Motivation is a fickle mistress, and self discipline is hard to build. There are no shortcuts, but there are things you can do to increase your resilience a bit.

  • Is there someone who can hold you accountable for your study habits? Consider finding a study buddy, or perhaps asking a friend to check in on your study habits now and then. If you can’t find another human to hold you accountable, you can try some app like Beeminder to raise the temperature a bit.
  • Can you make it fun for yourself? Things like study games may seem childish, but they can bring a subject to life. Consider if there’s a way to incorporate things like music, sports, or even video games into your study. You might be surprised what’s out there!
    • Consider using an app like Habitica to “gamify” your study habits – you might find it easier to study if it helps you level up!
  • See the above tips for people who don’t have much time. Often a lack of motivation is caused by feeling overwhelmed, so reducing the amount of time spent studying can be a boon, even if a time constraint isn’t your actual problem.
  • Are you taking the best care of your health right now? Even little things like regularly forgetting to eat or being dehydrated can affect your ability to focus and feel accomplished. This is especially important if you have ADHD, Depression, or other conditions that affect dopamine production. Health first, school second.
  • Consider using some sort of app to block distractions. I’m particularly partial to Cold Turkey.

 

“I don’t know what to study”

  • Most classes have some way of emphasizing the most important content – do you have any materials from class, like homework or notes, to refer to?
  • If for some reason you’ve fallen behind and now can’t grasp what is and isn’t critical, is there someone you can talk to about what you’ve missed? Usually an instructor or TA can help a lot, but a tutor or trusted classmate can help too.
  • If the class is genuinely poorly structured or otherwise is difficult for you to grasp, is there another resource you can use to go over things similar to the curriculum? Sadly, it’s sometimes necessary to teach yourself the course using the textbook.
    • You might also be able to use free online courses to supplement your understanding of the classroom material. For instance, Duolingo can be used to supplement language instruction, and Khan Academy can help if you’ve fallen behind in math.

 

“I don’t actually care”

If you well and truly do not care about your grades, there’s nothing I can really do to make you care. Period. If you want to care, you’re probably going to have to figure out why you don’t care and try to fix that.
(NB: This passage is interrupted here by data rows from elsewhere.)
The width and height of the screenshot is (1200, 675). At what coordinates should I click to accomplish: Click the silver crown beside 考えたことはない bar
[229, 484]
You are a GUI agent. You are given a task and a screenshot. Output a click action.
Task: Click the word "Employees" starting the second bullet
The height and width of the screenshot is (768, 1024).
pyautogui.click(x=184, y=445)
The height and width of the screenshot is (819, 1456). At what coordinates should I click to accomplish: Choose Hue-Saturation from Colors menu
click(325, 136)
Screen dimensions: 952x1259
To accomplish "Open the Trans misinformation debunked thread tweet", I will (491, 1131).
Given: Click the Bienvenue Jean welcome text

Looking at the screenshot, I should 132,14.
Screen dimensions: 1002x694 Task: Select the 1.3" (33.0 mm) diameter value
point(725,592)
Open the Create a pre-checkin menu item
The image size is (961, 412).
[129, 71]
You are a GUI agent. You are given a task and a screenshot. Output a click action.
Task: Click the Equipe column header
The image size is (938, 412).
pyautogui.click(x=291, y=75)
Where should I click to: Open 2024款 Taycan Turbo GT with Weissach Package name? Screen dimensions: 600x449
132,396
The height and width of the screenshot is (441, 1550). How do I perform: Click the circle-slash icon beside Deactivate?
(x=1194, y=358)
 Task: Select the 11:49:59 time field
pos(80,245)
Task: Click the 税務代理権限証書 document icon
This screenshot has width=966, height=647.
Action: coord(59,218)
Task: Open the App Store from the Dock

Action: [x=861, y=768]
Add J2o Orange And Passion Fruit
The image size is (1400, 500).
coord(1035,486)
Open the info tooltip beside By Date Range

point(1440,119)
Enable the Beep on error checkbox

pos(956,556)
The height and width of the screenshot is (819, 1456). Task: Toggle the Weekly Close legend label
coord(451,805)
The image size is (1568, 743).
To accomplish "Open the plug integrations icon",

  • If you don’t care because of Depression or another condition that causes apathy, take a look at the motivation/self discipline tips. Illness and disorders suck, but rare is the person who is incapable of growth. Remember to do your best to prioritize taking care of your health; sometimes a mental health day can save your grade and your brain in the long run.
  • Is there someone who cares about your grades more than you, such as your parents or potential employers? Why do they care, and what are the consequences of them caring? Is there any way you can appease them that isn’t school? (If your instincts/experiences are telling you the consequences are scary or heavy, please do not ignore that, especially if this is about your parents.)
  • If you’re just truly apathetic, consider how much you actually need school. Why are you there? Do you truly have to be? Is there an alternative? If you absolutely must be in school for some reason, is it actually worth the effort?
    • If you’re in high school, consider that last question very very carefully. High school grades aren’t the end of the world like some might make you believe they are, but getting worse grades than you are capable of in your present situation might close doors for you.
    • If you’re in college and someone else is paying for it, consider talking to them honestly about your apathy. Try to emphasize that you’re still grateful for their help, and try to anticipate what their response might be and counter it.

 

Regardless of your problem or the steps you take to solve it, I hope that you find what you need and that you take care of yourself.